Last week’s Labor leadership change has thrown light on some of the key behavioural biases at play in decision-making.
The tumultuous week has demonstrated that forces beyond stats and rationality impact our lives and that even the smartest amongst us are still prone to emotional and largely unconscious behavioural influences.
Congruence – we are fuelled and fooled by our need to make sense of our own behaviour
We are motivated by internal consistency (congruence) and will modify our interpretation of our behaviour or values to maintain this. For example, Lance Armstrong didn’t (still doesn’t?) consider himself a cheat because his deviations from the rules built incrementally, allowing him to justify his actions to himself as either “everyone does it” or he was just “levelling the playing field” after his health issues.
Our federal pollies have been working overtime on explaining to themselves the reason for their actions. Poll data has been cited as reason enough, but I haven’t heard many cite job security as their motivation.
Revenge – we want to be treated justly
Sadly, revenge is in us all – it explains tailgating on our roads. Behavioural studies have shown that when we feel we have been unfairly treated (e.g. our collaborator has not split the reward with us equally) we will take action to ensure neither of us is rewarded. I’ll leave it to you to surmise who was looking for revenge in the leadership spill.
Liking and the halo effect – reasoning follows emotion
Robert Cialdini is a leading behavioural researcher and bestselling author who identified ‘liking’ as a key element of influence. In essence, we are more likely to do business with (or vote for) people we like. Listening to talkback radio following the leadership change, I was struck by how many times callers said they either “liked” or “did not like” one political leader or another.
The slippery slope is that once you like someone you will seek confirmatory evidence of your affection and find it hard to budge from that assessment because it undermines your sense of being a good judge of character. Known as the halo-effect, if you see some positive traits in someone you will likely find many other redeeming features.
The reverse hold true as well. Early questions about Gillard’s integrity snowballed as examples of mistakes made reinforced negative perceptions where positive actions taken were largely dismissed.

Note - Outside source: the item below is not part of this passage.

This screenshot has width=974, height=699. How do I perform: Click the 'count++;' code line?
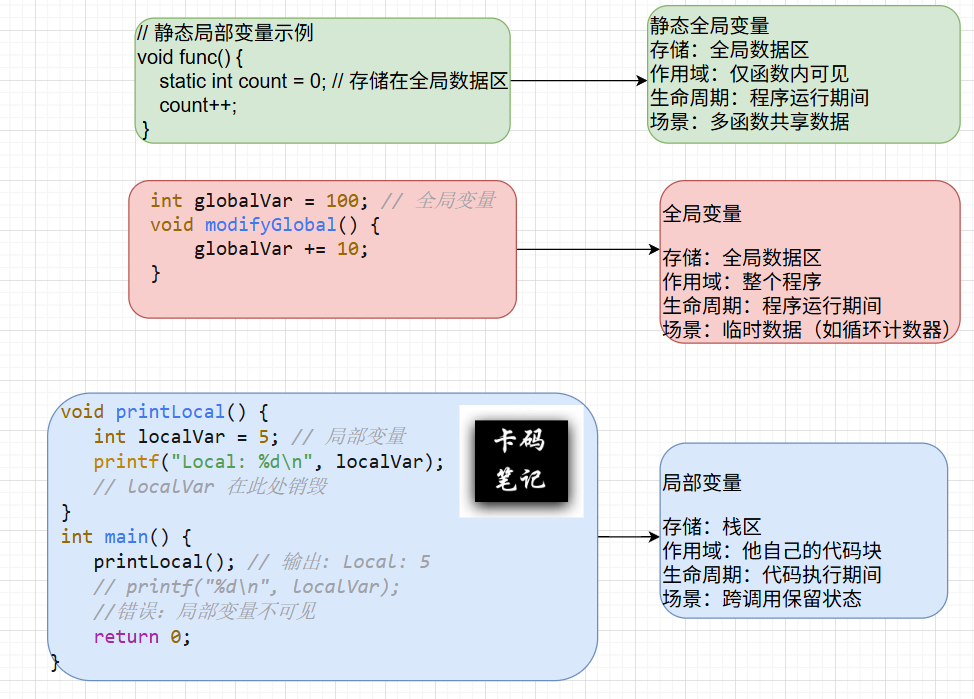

Remembering vs experiencing – our experiences are actually memories
Our brains work largely in the abstract, so we think in concepts rather than absolutes. As Phil Barden notes in his book Decoded, storing exact information about every make and model of car we see would simply not be possible, so instead our mind stores concepts about cars (shape, purpose, how it moves) that then get connected together when the need arises. That explains why when you come across a radically new concept (e.g. using a smartphone for the first time) it takes a while to understand what it is.
In terms of the leadership spill, the Australian population has a memory of Kevin Rudd and is relying on this rather than the experience of living through his reign. This leaves us exposed to Hindsight Bias where everything seems so much simpler in retrospect – it’s because the nuance and detail of the experience at the time is lost and replaced by our memory of how we felt about it.
This is what makes post-performance reviews (like annual staff performance reviews) so dicey – thinking back and explaining performance of six months ago will not do justice to the reality that was faced at the time of deadline pressure, competing demands and minutiae of day-to-day life. All you have to go on is a memory.
Lessons for business
Forget rationality. We don’t make ‘rational’ decisions; we make emotionally based self-serving, short-circuited ones that we post-rationalise. To win and retain business you are best to devise your go-to market initiatives on two levels – first, how will people be influenced emotionally and, second, how will I help people rationalise their emotional decision?